MATERIAL PROVIDED:
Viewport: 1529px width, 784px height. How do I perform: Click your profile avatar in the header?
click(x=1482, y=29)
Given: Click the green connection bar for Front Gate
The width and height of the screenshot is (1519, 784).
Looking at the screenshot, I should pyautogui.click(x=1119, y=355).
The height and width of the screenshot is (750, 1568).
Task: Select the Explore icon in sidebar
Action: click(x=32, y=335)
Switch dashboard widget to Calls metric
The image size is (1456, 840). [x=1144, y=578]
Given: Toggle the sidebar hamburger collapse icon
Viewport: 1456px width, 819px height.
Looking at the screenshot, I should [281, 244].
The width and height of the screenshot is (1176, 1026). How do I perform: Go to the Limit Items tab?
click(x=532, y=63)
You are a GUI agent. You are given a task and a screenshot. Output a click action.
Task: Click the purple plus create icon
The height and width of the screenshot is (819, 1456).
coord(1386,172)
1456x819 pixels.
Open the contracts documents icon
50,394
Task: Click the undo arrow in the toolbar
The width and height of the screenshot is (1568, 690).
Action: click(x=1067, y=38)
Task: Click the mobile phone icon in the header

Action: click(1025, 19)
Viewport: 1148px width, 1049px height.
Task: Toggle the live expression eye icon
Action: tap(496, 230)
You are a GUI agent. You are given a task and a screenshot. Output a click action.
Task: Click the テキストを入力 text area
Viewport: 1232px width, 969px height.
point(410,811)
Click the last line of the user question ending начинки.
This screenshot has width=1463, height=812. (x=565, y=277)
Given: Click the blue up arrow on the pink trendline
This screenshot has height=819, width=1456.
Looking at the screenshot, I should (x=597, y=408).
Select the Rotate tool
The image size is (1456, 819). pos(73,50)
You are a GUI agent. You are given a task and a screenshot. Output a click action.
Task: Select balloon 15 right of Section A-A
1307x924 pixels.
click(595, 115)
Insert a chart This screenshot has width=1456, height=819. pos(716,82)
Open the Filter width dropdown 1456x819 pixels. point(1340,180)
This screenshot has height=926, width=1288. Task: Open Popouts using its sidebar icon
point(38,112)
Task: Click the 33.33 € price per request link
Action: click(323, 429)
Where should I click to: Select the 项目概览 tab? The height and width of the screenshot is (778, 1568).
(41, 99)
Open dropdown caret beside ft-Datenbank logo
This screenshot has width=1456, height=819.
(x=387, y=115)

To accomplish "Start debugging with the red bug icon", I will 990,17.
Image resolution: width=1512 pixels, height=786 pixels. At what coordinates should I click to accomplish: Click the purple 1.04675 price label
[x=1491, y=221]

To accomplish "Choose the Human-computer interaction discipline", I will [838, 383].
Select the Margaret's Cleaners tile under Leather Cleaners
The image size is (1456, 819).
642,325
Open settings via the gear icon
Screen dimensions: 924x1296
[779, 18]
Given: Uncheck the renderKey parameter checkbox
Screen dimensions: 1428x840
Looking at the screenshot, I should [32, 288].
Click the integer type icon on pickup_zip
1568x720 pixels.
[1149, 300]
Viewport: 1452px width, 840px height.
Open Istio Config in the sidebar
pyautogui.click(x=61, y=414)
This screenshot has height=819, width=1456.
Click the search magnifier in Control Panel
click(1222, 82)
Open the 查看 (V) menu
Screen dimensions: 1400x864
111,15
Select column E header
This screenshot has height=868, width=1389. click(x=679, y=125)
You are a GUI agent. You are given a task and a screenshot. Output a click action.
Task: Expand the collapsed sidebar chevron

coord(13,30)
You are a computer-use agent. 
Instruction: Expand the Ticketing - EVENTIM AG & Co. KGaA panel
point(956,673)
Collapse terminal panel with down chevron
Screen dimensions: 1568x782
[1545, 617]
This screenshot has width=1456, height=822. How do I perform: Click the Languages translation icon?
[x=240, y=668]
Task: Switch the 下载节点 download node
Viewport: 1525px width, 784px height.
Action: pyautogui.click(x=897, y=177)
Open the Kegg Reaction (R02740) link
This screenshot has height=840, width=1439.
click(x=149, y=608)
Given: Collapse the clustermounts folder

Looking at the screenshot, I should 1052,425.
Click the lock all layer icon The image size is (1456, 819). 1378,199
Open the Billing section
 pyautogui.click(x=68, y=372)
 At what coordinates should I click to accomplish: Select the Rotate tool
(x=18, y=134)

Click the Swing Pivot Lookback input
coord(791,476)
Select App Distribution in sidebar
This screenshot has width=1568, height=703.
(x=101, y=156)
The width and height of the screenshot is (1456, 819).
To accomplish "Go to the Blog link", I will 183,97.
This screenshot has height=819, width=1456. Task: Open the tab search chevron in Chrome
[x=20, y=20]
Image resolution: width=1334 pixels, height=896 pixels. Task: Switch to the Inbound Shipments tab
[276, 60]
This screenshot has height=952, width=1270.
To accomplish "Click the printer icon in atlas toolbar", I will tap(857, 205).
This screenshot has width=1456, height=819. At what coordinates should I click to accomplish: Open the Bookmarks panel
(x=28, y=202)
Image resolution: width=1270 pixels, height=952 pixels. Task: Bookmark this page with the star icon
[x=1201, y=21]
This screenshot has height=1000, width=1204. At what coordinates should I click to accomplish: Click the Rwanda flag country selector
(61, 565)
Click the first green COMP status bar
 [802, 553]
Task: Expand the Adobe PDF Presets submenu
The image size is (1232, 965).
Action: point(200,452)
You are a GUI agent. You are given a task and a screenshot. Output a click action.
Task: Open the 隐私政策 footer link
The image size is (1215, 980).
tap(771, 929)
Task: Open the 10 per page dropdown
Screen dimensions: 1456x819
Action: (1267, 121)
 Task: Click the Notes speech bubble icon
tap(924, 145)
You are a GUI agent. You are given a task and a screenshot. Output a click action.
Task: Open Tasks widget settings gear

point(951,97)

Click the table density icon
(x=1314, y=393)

ASSIGNED TASK:
Nothing in the records should change when you repeat them all.

ANSWER TO THE EXERCISE:
Viewport: 1529px width, 784px height. How do I perform: Click your profile avatar in the header?
click(x=1482, y=29)
Given: Click the green connection bar for Front Gate
The width and height of the screenshot is (1519, 784).
Looking at the screenshot, I should pyautogui.click(x=1119, y=355).
The height and width of the screenshot is (750, 1568).
Task: Select the Explore icon in sidebar
Action: click(x=32, y=335)
Switch dashboard widget to Calls metric
The image size is (1456, 840). [x=1144, y=578]
Given: Toggle the sidebar hamburger collapse icon
Viewport: 1456px width, 819px height.
Looking at the screenshot, I should [281, 244].
The width and height of the screenshot is (1176, 1026). How do I perform: Go to the Limit Items tab?
click(x=532, y=63)
You are a GUI agent. You are given a task and a screenshot. Output a click action.
Task: Click the purple plus create icon
The height and width of the screenshot is (819, 1456).
coord(1386,172)
1456x819 pixels.
Open the contracts documents icon
50,394
Task: Click the undo arrow in the toolbar
The width and height of the screenshot is (1568, 690).
Action: click(x=1067, y=38)
Task: Click the mobile phone icon in the header

Action: click(1025, 19)
Viewport: 1148px width, 1049px height.
Task: Toggle the live expression eye icon
Action: tap(496, 230)
You are a GUI agent. You are given a task and a screenshot. Output a click action.
Task: Click the テキストを入力 text area
Viewport: 1232px width, 969px height.
point(410,811)
Click the last line of the user question ending начинки.
This screenshot has width=1463, height=812. (x=565, y=277)
Given: Click the blue up arrow on the pink trendline
This screenshot has height=819, width=1456.
Looking at the screenshot, I should (x=597, y=408).
Select the Rotate tool
The image size is (1456, 819). pos(73,50)
You are a GUI agent. You are given a task and a screenshot. Output a click action.
Task: Select balloon 15 right of Section A-A
1307x924 pixels.
click(595, 115)
Insert a chart This screenshot has width=1456, height=819. pos(716,82)
Open the Filter width dropdown 1456x819 pixels. point(1340,180)
This screenshot has height=926, width=1288. Task: Open Popouts using its sidebar icon
point(38,112)
Task: Click the 33.33 € price per request link
Action: click(323, 429)
Where should I click to: Select the 项目概览 tab? The height and width of the screenshot is (778, 1568).
(41, 99)
Open dropdown caret beside ft-Datenbank logo
This screenshot has width=1456, height=819.
(x=387, y=115)

To accomplish "Start debugging with the red bug icon", I will 990,17.
Image resolution: width=1512 pixels, height=786 pixels. At what coordinates should I click to accomplish: Click the purple 1.04675 price label
[x=1491, y=221]

To accomplish "Choose the Human-computer interaction discipline", I will [838, 383].
Select the Margaret's Cleaners tile under Leather Cleaners
The image size is (1456, 819).
642,325
Open settings via the gear icon
Screen dimensions: 924x1296
[779, 18]
Given: Uncheck the renderKey parameter checkbox
Screen dimensions: 1428x840
Looking at the screenshot, I should [32, 288].
Click the integer type icon on pickup_zip
1568x720 pixels.
[1149, 300]
Viewport: 1452px width, 840px height.
Open Istio Config in the sidebar
pyautogui.click(x=61, y=414)
This screenshot has height=819, width=1456.
Click the search magnifier in Control Panel
click(1222, 82)
Open the 查看 (V) menu
Screen dimensions: 1400x864
111,15
Select column E header
This screenshot has height=868, width=1389. click(x=679, y=125)
You are a GUI agent. You are given a task and a screenshot. Output a click action.
Task: Expand the collapsed sidebar chevron

coord(13,30)
You are a computer-use agent. 
Instruction: Expand the Ticketing - EVENTIM AG & Co. KGaA panel
point(956,673)
Collapse terminal panel with down chevron
Screen dimensions: 1568x782
[1545, 617]
This screenshot has width=1456, height=822. How do I perform: Click the Languages translation icon?
[x=240, y=668]
Task: Switch the 下载节点 download node
Viewport: 1525px width, 784px height.
Action: pyautogui.click(x=897, y=177)
Open the Kegg Reaction (R02740) link
This screenshot has height=840, width=1439.
click(x=149, y=608)
Given: Collapse the clustermounts folder

Looking at the screenshot, I should 1052,425.
Click the lock all layer icon The image size is (1456, 819). 1378,199
Open the Billing section
 pyautogui.click(x=68, y=372)
 At what coordinates should I click to accomplish: Select the Rotate tool
(x=18, y=134)

Click the Swing Pivot Lookback input
coord(791,476)
Select App Distribution in sidebar
This screenshot has width=1568, height=703.
(x=101, y=156)
The width and height of the screenshot is (1456, 819).
To accomplish "Go to the Blog link", I will 183,97.
This screenshot has height=819, width=1456. Task: Open the tab search chevron in Chrome
[x=20, y=20]
Image resolution: width=1334 pixels, height=896 pixels. Task: Switch to the Inbound Shipments tab
[276, 60]
This screenshot has height=952, width=1270.
To accomplish "Click the printer icon in atlas toolbar", I will tap(857, 205).
This screenshot has width=1456, height=819. At what coordinates should I click to accomplish: Open the Bookmarks panel
(x=28, y=202)
Image resolution: width=1270 pixels, height=952 pixels. Task: Bookmark this page with the star icon
[x=1201, y=21]
This screenshot has height=1000, width=1204. At what coordinates should I click to accomplish: Click the Rwanda flag country selector
(61, 565)
Click the first green COMP status bar
 [802, 553]
Task: Expand the Adobe PDF Presets submenu
The image size is (1232, 965).
Action: point(200,452)
You are a GUI agent. You are given a task and a screenshot. Output a click action.
Task: Open the 隐私政策 footer link
The image size is (1215, 980).
tap(771, 929)
Task: Open the 10 per page dropdown
Screen dimensions: 1456x819
Action: (1267, 121)
 Task: Click the Notes speech bubble icon
tap(924, 145)
You are a GUI agent. You are given a task and a screenshot. Output a click action.
Task: Open Tasks widget settings gear

point(951,97)

Click the table density icon
(x=1314, y=393)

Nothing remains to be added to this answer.